51.   UNCLAIMED DIVIDENDS

      51.1  Dividends unclaimed by the person entitled thereto within thirty
            (30) days after the date stipulated for their payment, may be
            invested or otherwise used by the company, as it deems fit, until
            claimed; but the Company shall not be deemed a trustee in respect
            thereof.

      51.2  Dividends unclaimed within the period of seven (7) years from the
            date stipulated for their payment, shall be forfeited and shall
            revert to the Company, unless otherwise directed by the Board

52.   RESERVES AND FUNDS

      52.1  The Board may, before recommending the distribution of dividends,
            determine to set aside out of the profits of the Company or out of
            an assets revaluation fund and carry to reserve or reserves such
            sums as it deems fit, and direct the designation, application and
            use of such

                                       19



            sums. The Board may further determine that any such sums which it
            deems prudent not to distribute as dividends will not be set aside
            for reserve, but shall remain as such at the disposal of the
            Company.

      52.2  The Board may, from time to time, direct the revaluation of the
            assets of the Company, in whole or in part, and the creation of an
            assets revaluation fund out of the revaluation surplus, if any.

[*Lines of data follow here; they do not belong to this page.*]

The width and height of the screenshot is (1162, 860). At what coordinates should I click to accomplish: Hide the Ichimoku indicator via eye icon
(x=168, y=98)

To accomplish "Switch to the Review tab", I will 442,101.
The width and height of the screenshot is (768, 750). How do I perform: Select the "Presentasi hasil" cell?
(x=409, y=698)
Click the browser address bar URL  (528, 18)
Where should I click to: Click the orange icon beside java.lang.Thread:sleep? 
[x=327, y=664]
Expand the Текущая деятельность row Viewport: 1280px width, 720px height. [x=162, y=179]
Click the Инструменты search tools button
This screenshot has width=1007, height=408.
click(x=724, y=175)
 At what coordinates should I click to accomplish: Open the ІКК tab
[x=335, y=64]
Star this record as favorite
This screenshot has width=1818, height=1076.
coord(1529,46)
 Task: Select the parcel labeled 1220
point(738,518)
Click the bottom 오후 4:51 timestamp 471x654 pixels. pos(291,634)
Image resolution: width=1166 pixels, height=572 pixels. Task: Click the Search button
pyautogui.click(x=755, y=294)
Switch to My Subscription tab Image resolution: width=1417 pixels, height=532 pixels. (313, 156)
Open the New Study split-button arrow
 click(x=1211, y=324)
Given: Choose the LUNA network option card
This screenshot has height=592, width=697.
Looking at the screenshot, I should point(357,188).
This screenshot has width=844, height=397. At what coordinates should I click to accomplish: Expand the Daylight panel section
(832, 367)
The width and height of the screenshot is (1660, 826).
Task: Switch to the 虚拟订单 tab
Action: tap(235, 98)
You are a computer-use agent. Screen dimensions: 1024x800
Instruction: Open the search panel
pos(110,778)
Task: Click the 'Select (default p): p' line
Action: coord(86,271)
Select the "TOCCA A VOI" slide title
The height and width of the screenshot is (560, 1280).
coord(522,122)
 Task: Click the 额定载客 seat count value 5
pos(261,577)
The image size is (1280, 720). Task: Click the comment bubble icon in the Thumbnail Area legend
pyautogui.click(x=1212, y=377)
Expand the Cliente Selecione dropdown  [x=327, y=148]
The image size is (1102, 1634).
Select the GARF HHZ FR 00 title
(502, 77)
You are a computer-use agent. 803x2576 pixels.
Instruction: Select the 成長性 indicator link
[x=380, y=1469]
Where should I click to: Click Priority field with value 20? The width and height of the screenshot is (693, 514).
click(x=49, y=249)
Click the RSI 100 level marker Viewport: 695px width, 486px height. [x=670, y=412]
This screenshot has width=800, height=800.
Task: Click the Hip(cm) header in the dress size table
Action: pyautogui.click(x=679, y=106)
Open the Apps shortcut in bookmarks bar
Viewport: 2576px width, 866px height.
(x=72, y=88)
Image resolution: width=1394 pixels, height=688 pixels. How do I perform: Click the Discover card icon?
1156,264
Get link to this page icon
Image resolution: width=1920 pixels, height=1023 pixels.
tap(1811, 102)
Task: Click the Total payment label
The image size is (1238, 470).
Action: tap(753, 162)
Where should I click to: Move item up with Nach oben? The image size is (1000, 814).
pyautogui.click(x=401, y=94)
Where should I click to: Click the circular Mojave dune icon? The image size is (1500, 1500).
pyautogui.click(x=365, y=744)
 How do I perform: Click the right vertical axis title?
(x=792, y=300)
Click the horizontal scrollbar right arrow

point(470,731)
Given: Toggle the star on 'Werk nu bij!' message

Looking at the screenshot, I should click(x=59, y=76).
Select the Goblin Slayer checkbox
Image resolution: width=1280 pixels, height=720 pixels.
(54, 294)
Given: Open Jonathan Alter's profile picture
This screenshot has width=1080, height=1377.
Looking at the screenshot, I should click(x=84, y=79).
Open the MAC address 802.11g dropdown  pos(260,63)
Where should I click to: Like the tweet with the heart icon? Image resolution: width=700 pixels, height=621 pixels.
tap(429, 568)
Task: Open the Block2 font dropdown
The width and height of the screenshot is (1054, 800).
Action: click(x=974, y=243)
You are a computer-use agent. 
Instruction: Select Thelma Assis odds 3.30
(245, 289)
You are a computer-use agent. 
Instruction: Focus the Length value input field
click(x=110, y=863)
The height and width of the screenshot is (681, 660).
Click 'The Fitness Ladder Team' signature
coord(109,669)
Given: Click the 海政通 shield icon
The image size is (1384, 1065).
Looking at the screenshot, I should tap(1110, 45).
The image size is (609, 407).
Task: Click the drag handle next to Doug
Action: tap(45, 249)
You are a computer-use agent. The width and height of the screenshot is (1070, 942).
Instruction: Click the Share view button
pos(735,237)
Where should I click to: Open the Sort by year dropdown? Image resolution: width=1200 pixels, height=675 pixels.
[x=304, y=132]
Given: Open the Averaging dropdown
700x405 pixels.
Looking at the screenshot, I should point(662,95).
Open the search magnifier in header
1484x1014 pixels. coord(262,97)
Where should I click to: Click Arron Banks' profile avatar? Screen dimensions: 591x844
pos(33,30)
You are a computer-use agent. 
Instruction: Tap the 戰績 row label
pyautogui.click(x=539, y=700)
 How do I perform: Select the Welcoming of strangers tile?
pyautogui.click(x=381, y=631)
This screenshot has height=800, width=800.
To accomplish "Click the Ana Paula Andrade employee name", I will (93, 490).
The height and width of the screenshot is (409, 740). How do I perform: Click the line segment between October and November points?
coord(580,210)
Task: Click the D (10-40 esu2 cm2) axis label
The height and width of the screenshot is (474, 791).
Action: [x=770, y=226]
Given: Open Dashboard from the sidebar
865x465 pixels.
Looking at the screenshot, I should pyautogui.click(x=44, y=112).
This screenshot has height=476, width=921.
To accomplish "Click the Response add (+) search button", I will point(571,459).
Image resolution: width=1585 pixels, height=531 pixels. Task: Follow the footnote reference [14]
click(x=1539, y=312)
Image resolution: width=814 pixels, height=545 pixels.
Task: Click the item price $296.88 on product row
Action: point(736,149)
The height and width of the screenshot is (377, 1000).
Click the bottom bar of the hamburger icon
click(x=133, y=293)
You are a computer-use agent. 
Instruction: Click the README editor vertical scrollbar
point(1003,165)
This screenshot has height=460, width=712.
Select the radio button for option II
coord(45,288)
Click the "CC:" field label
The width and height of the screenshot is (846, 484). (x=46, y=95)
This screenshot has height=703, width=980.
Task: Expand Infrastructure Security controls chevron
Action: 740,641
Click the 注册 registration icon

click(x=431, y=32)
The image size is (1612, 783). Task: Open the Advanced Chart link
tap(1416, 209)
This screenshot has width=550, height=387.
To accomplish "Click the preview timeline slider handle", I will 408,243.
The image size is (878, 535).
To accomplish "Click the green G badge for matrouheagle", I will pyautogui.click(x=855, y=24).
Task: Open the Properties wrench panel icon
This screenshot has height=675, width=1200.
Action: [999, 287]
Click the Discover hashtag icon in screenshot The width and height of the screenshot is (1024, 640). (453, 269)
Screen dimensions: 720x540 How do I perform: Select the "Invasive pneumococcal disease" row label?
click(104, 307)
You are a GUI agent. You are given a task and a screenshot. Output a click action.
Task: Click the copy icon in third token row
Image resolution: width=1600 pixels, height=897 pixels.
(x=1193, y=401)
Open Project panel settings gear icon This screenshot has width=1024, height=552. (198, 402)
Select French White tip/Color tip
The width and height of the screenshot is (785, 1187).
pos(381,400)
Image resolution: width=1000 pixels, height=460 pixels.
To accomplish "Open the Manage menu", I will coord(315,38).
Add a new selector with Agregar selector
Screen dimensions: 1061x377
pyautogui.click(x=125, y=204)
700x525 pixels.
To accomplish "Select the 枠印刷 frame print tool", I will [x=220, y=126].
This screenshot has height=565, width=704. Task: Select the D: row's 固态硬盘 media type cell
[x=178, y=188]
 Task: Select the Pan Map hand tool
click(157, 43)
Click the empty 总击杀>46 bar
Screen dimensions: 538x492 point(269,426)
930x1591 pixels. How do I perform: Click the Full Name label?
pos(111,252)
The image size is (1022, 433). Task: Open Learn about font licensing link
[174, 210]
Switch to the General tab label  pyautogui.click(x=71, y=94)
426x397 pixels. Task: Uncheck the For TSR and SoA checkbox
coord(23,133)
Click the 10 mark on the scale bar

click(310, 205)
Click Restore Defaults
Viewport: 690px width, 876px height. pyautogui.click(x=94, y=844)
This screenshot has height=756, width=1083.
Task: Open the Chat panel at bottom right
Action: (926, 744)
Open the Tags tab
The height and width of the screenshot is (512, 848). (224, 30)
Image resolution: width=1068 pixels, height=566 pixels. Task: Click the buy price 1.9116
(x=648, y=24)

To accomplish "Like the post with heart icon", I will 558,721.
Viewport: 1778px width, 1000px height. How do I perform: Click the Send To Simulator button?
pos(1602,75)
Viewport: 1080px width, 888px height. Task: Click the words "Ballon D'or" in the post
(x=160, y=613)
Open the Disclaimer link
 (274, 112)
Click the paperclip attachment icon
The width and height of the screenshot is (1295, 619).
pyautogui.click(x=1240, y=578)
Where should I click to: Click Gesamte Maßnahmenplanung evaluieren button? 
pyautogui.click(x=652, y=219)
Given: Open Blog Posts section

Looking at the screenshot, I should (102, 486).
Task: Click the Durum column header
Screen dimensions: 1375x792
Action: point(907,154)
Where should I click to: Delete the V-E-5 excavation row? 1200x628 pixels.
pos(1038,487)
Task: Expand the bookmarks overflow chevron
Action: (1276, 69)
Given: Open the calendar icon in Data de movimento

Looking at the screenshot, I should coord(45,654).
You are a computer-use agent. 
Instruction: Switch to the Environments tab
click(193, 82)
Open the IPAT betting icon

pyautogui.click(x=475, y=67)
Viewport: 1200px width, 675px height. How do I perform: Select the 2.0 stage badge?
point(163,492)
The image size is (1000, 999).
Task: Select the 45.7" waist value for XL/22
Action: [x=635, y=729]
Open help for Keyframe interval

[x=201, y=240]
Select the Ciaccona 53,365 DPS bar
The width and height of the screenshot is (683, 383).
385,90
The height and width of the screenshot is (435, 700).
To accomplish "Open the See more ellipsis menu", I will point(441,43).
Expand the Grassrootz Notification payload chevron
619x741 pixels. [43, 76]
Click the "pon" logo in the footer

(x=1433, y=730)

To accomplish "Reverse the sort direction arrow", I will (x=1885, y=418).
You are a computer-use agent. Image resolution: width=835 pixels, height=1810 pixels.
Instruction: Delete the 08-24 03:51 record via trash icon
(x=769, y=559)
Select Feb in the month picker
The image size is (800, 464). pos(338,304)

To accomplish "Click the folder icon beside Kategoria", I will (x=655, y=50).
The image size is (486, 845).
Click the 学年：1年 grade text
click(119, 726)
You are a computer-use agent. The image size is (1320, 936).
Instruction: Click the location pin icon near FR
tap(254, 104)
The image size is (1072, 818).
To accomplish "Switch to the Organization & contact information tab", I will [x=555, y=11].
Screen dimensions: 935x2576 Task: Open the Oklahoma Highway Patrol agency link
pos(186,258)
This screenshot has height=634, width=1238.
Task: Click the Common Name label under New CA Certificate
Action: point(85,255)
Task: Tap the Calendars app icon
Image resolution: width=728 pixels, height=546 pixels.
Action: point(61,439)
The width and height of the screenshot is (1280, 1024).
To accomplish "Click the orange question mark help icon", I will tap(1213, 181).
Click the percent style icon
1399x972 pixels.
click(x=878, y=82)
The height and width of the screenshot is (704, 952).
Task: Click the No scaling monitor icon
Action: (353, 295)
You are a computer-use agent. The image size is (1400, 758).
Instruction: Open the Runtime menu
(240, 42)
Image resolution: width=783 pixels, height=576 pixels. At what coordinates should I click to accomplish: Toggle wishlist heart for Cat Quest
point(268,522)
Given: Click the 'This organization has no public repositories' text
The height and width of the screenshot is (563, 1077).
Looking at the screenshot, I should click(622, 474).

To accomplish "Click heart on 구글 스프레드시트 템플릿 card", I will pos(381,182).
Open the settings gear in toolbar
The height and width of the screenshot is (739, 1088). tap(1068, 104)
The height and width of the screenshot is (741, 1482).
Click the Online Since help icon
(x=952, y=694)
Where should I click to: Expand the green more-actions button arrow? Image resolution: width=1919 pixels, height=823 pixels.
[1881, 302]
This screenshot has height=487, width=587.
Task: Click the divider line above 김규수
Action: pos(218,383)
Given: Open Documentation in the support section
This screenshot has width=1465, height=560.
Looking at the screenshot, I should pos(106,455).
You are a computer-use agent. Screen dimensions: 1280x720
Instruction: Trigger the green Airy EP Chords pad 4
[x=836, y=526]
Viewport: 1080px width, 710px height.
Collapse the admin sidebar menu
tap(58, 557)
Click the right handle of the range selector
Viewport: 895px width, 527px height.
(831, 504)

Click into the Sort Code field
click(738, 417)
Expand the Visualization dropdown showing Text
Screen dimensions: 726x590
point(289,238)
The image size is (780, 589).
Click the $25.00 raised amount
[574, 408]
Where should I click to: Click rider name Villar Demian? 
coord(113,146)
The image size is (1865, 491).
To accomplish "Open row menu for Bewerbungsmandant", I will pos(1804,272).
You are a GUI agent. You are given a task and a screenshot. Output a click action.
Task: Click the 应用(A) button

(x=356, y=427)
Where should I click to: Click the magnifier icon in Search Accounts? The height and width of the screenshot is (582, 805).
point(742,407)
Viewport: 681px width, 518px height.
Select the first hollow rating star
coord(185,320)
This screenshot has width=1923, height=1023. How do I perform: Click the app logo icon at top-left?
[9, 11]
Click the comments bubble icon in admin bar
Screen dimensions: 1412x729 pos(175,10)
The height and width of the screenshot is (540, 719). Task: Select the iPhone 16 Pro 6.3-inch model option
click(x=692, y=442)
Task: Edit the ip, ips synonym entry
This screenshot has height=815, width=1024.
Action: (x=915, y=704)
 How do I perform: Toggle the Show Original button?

53.   CAPITALIZATION OF PROFITS

      53.1  The Board may capitalize all or any part of the sums or assets
            allocated to the credit of any reserve fund or to the credit of the
            profit and loss account or being otherwise distributable as
            dividends (including sums or assets received as premiums on the
            issuance of shares or debentures), and direct accordingly that such
            sums or assets be released for distribution amongst the members who
            would have been entitled thereto if distributed by way of dividends
            and in the same proportion; provided that same sums or assets be not
            paid in cash or in specie but be applied for the payment in full or
            in part of the unpaid consideration of the issued shares held by
            such members and/or for the payment in full of the consideration (as
            shall be stipulated in said resolution) for shares or debentures of
            the Company to be issued to such members subsequent to the date of
            said resolution, credited as fully paid up.

      53.2  In the event a resolution as aforesaid shall have been adopted, the
            Board shall make all adjustments and applications of the moneys or
            assets resolved to be capitalized thereby, and shall do all acts and
            things required to give effect thereto. The Board may authorize any
            person to enter into agreement with the Company on behalf of all
            members entitled to participate in such distribution, providing for
            the issuance to such members of any shares or debentures, credited
            as fully paid, to which they may be entitled upon such
            capitalization or for the payment on behalf of such members, by the
            application thereto of the proportionate part of the money or assets
            resolved to be capitalized, of the amounts or any part thereof
            remaining unpaid on their existing shares, and any agreement made
            under such authority shall be effective and binding upon all such
            members.


                               X ACCOUNTING BOOKS

54.   ACCOUNTING BOOKS

      54.1  The Board shall cause the Company to hold proper accounting books
            and to prepare an annual balance sheet, a statement of Profit and
            Loss, and such other financial statements as the Company may be
            required to prepare under law.

            The accounting books of the Company shall be held at the office or
            at a place deemed fit by the Board, and they shall be open to
            inspection by the directors.

      54.2  The Board may determine at its sole discretion the terms on which
            any of the accounts and books of the Company shall be open to
            inspection by members, and no member (other than a director) shall
            be entitled to inspect any account or ledger or document of the
            Company unless such right is granted by law or by the Board.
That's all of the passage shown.